**Exercise directions**
Please return the records below exactly as they stand.

** Provided records follows **

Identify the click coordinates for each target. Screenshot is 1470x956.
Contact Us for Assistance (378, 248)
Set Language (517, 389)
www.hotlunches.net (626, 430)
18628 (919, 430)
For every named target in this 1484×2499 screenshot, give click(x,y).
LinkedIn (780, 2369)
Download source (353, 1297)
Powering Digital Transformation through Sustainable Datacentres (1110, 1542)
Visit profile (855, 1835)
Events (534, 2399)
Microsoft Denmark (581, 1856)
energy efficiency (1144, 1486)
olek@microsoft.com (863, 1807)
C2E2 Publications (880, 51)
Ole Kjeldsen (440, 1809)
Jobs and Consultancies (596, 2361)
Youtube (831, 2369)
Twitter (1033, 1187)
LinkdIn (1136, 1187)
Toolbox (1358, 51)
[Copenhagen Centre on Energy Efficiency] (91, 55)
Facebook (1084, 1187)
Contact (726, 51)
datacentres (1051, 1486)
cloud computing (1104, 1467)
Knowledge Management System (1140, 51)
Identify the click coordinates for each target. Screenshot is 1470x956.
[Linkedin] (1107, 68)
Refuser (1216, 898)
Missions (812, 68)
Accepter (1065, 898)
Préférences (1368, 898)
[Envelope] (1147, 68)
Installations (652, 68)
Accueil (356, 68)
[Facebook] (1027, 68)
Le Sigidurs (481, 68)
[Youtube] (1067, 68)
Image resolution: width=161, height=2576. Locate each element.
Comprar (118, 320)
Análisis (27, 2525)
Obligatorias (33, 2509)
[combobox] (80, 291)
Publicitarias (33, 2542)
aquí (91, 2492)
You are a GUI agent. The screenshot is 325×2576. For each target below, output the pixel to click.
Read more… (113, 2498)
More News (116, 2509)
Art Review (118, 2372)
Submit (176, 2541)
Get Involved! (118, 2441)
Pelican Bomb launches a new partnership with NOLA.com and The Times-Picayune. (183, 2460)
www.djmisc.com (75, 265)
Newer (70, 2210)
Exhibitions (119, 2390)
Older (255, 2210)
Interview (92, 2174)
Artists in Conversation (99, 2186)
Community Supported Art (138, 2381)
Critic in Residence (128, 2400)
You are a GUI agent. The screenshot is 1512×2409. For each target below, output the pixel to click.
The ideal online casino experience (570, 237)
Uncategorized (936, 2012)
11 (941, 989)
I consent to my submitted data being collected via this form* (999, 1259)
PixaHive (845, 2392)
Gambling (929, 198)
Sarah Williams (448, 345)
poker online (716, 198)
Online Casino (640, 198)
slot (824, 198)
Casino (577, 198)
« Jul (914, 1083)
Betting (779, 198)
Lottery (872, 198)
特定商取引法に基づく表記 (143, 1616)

** End of Provided records **

**The answer**
Identify the click coordinates for each target. Screenshot is 1470x956.
Contact Us for Assistance (378, 248)
Set Language (517, 389)
www.hotlunches.net (626, 430)
18628 (919, 430)
For every named target in this 1484×2499 screenshot, give click(x,y).
LinkedIn (780, 2369)
Download source (353, 1297)
Powering Digital Transformation through Sustainable Datacentres (1110, 1542)
Visit profile (855, 1835)
Events (534, 2399)
Microsoft Denmark (581, 1856)
energy efficiency (1144, 1486)
olek@microsoft.com (863, 1807)
C2E2 Publications (880, 51)
Ole Kjeldsen (440, 1809)
Jobs and Consultancies (596, 2361)
Youtube (831, 2369)
Twitter (1033, 1187)
LinkdIn (1136, 1187)
Toolbox (1358, 51)
[Copenhagen Centre on Energy Efficiency] (91, 55)
Facebook (1084, 1187)
Contact (726, 51)
datacentres (1051, 1486)
cloud computing (1104, 1467)
Knowledge Management System (1140, 51)
Identify the click coordinates for each target. Screenshot is 1470x956.
[Linkedin] (1107, 68)
Refuser (1216, 898)
Missions (812, 68)
Accepter (1065, 898)
Préférences (1368, 898)
[Envelope] (1147, 68)
Installations (652, 68)
Accueil (356, 68)
[Facebook] (1027, 68)
Le Sigidurs (481, 68)
[Youtube] (1067, 68)
Image resolution: width=161, height=2576. Locate each element.
Comprar (118, 320)
Análisis (27, 2525)
Obligatorias (33, 2509)
[combobox] (80, 291)
Publicitarias (33, 2542)
aquí (91, 2492)
You are a GUI agent. The screenshot is 325×2576. For each target below, output the pixel to click.
Read more… (113, 2498)
More News (116, 2509)
Art Review (118, 2372)
Submit (176, 2541)
Get Involved! (118, 2441)
Pelican Bomb launches a new partnership with NOLA.com and The Times-Picayune. (183, 2460)
www.djmisc.com (75, 265)
Newer (70, 2210)
Exhibitions (119, 2390)
Older (255, 2210)
Interview (92, 2174)
Artists in Conversation (99, 2186)
Community Supported Art (138, 2381)
Critic in Residence (128, 2400)
You are a GUI agent. The screenshot is 1512×2409. For each target below, output the pixel to click.
The ideal online casino experience (570, 237)
Uncategorized (936, 2012)
11 (941, 989)
I consent to my submitted data being collected via this form* (999, 1259)
PixaHive (845, 2392)
Gambling (929, 198)
Sarah Williams (448, 345)
poker online (716, 198)
Online Casino (640, 198)
slot (824, 198)
Casino (577, 198)
« Jul (914, 1083)
Betting (779, 198)
Lottery (872, 198)
特定商取引法に基づく表記 (143, 1616)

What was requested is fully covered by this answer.